À Paris, au Centre Pompidou, l’artiste-sculpteur Germaine Richier (1902-1959) est à l’honneur. Peu connue du grand public, elle fut pourtant la première femme à être exposée de son vivant au Musée d’Art Moderne en 1956.
Au départ celle pour qui Seul l’humain compte réalise une œuvre accessible car figurative et assez « classique ». La série de portraits (réalisés pour la plupart entre 1920 et 1930), bien présentée, qui accueille le visiteur, en témoigne. Puis, lors de son exil en Suisse pendant la Seconde Guerre mondiale, une rupture s’opère. Bouleversée par les noirceurs de l’époque, cette ancienne élève des Beaux-Arts de Montpellier venue se former dans l’atelier de Bourdelle à Paris, va représenter des corps déformés, écorchés. « Notre époque est pleine de griffes », dit-elle. L’homme qui marche (1945) est un personnage inquiétant et douloureux, qui semble porter les blessures de combats guerriers (crâne troué d’une balle, nez cassé, œil exorbité). Ailleurs ce sont des insectes qu’elle compare aux corps humains, réalisant des sculptures originales, assez impressionnantes (La Mante, 1946, Le cheval à six têtes, 1955). Plus loin, son Don Quichotte (1950-1951) très stylisé est nettement plus rassurant.

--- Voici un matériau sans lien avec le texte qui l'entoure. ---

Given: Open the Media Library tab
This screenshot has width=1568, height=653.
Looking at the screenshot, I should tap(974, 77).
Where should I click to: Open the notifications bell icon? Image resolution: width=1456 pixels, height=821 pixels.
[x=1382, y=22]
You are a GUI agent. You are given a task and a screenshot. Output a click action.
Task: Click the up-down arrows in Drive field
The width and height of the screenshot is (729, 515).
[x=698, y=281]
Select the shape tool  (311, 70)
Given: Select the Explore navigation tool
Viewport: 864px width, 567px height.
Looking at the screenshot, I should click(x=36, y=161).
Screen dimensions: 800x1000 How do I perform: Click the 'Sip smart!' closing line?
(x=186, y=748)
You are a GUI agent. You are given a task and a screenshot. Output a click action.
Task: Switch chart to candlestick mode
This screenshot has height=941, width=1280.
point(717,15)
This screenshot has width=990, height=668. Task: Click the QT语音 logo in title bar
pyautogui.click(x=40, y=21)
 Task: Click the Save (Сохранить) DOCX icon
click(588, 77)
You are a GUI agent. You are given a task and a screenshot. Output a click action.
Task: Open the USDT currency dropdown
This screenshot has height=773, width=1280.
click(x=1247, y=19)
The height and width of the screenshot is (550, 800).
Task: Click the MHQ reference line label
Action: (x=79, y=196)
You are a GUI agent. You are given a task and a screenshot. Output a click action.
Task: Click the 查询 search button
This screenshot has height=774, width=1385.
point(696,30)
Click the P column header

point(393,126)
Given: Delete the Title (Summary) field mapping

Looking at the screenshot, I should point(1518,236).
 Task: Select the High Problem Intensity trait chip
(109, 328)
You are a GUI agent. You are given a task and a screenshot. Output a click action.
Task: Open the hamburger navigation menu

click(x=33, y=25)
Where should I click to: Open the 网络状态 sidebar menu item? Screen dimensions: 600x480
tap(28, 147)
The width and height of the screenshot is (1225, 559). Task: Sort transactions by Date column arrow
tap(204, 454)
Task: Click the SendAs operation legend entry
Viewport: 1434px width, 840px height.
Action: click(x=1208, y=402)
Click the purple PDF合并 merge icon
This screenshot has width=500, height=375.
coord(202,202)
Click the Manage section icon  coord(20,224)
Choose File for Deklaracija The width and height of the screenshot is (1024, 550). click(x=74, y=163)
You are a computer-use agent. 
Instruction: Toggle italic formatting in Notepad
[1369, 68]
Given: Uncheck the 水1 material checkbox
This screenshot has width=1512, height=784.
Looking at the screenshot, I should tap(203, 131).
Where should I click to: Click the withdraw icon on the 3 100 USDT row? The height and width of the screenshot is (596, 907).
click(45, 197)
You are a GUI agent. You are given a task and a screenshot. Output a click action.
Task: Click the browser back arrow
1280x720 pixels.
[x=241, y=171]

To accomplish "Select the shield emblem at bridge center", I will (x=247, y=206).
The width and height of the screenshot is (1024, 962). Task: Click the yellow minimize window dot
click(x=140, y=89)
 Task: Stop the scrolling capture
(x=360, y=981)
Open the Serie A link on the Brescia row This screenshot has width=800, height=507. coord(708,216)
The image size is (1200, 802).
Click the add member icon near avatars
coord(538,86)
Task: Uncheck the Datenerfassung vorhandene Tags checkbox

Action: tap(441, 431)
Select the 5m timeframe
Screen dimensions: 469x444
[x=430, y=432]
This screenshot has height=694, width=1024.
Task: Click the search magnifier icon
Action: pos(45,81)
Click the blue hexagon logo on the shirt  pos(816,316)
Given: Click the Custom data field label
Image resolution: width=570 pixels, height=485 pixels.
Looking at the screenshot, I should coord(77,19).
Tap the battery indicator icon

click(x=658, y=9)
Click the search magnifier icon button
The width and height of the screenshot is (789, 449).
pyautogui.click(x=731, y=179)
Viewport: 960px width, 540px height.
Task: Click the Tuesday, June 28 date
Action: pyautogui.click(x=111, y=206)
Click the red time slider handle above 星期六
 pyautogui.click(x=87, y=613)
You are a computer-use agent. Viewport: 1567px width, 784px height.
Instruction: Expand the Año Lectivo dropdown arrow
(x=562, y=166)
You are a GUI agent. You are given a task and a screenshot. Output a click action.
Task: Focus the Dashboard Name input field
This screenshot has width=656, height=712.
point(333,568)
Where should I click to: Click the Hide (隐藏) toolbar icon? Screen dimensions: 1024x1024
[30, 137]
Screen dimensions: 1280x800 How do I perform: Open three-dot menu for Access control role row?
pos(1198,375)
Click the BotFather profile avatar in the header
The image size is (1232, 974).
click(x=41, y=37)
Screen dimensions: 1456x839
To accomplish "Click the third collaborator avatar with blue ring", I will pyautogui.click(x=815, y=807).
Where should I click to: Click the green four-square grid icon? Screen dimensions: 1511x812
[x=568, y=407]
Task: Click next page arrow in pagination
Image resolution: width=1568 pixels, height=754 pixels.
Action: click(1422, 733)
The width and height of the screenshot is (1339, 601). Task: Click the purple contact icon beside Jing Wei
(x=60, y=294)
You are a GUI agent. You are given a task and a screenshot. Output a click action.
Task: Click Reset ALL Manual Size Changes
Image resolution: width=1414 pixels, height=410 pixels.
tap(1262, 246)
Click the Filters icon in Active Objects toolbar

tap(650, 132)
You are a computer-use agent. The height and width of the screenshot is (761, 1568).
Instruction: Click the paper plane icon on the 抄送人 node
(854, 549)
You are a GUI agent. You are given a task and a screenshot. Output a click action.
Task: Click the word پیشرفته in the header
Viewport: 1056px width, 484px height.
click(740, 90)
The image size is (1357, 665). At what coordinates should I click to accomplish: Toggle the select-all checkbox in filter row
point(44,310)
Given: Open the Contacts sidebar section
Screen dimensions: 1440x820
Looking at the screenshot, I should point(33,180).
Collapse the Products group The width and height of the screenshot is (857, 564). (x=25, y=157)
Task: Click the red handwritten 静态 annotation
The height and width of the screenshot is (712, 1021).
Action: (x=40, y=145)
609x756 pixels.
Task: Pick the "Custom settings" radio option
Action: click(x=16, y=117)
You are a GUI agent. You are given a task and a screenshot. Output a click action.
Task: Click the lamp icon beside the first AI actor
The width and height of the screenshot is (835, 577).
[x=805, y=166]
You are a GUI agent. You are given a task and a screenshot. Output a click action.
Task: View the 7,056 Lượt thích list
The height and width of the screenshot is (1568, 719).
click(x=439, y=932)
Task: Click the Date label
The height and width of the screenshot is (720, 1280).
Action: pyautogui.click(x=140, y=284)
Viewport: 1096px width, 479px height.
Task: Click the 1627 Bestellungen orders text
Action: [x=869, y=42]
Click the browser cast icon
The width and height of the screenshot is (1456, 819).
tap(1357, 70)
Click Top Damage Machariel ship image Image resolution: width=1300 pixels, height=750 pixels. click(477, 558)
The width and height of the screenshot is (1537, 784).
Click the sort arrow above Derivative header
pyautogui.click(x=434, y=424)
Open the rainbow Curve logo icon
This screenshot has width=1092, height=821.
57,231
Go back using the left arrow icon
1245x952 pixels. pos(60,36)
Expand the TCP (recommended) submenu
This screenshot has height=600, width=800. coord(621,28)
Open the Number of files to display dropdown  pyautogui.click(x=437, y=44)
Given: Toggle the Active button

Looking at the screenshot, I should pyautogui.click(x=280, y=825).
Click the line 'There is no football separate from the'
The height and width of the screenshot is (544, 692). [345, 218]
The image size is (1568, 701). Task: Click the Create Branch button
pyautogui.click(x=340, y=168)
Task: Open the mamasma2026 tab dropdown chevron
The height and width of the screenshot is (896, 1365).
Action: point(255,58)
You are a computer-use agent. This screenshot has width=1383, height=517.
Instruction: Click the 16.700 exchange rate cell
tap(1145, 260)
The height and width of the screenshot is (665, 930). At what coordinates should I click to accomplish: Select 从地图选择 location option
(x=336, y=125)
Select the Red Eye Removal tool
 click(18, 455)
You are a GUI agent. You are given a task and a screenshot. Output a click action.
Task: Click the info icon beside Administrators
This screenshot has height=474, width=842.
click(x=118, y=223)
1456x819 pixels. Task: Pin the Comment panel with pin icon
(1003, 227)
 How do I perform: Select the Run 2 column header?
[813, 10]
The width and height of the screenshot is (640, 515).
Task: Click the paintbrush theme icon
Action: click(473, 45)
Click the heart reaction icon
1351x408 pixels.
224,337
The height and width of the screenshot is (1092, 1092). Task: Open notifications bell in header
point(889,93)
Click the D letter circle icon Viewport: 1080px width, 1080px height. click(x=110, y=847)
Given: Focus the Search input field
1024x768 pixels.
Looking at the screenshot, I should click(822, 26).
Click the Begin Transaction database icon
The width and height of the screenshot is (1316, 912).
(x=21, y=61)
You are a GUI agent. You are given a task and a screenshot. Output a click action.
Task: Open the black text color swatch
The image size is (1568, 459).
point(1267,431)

Dans les années 1950, alors qu’on lui commande un Christ pour l’église du plateau d’Assy en Savoie, un scandale éclate. Sa sculpture extrêmement épurée semble inspirée par ces versets des textes d’Isaïe : « La multitude avait été consternée en le voyant, car il était si défiguré qu’il ne ressemblait plus à un homme » (Is 25, 14). Mais cette forme d’expression choque, on y voit même une sorte de blasphème. Le Christ est alors relégué dans la chapelle des morts jusqu’en 1969 où il retrouve sa place d’origine dans le chœur de l’église. Cette œuvre, prêtée exceptionnellement par le diocèse d’Annecy, est présentée pour la première fois dans un musée avec beaucoup de respect. Aujourd’hui notre regard a évolué. On peut ne pas être sensible à cette forme d’expression très dépouillée, presque abstraite, sans y trouver un caractère offensant, ce qui n’était certainement pas l’intention du sculpteur.
Cette artiste inclassable, femme au tempérament affirmé mais nullement féministe, meurt à 57 ans des suites d’un cancer, réalisant à la fin de sa vie des œuvres colorées avec parfois la collaboration de ses amis peintres Viera Da Silva ou Zao Wou-Ki.
Une œuvre souvent tourmentée présentant de belles réussites plastiques !
Jusqu’au 12 juin 2013. Centre Pompidou, Place Georges-Pompidou, 75004 Paris. Tél. : 01 44 78 12 33. Ouvert du mercredi au lundi de 11 h à 21 h et jusqu’à 23 h le jeudi. Fermé le mardi.
L’exposition sera ensuite présentée du 12 juillet au 5 novembre 2023 au musée Fabre de Montpellier, dans les lieux mêmes où Germaine Richier a fait ses premiers pas d’artiste.
Catalogue : Germaine Richier, sous la direction d’Ariane Coulondre assistée de Nathalie Ernoult, Éd. Centre Pompidou avec la participation scientifique du musée Fabre, 304 p., 45 €.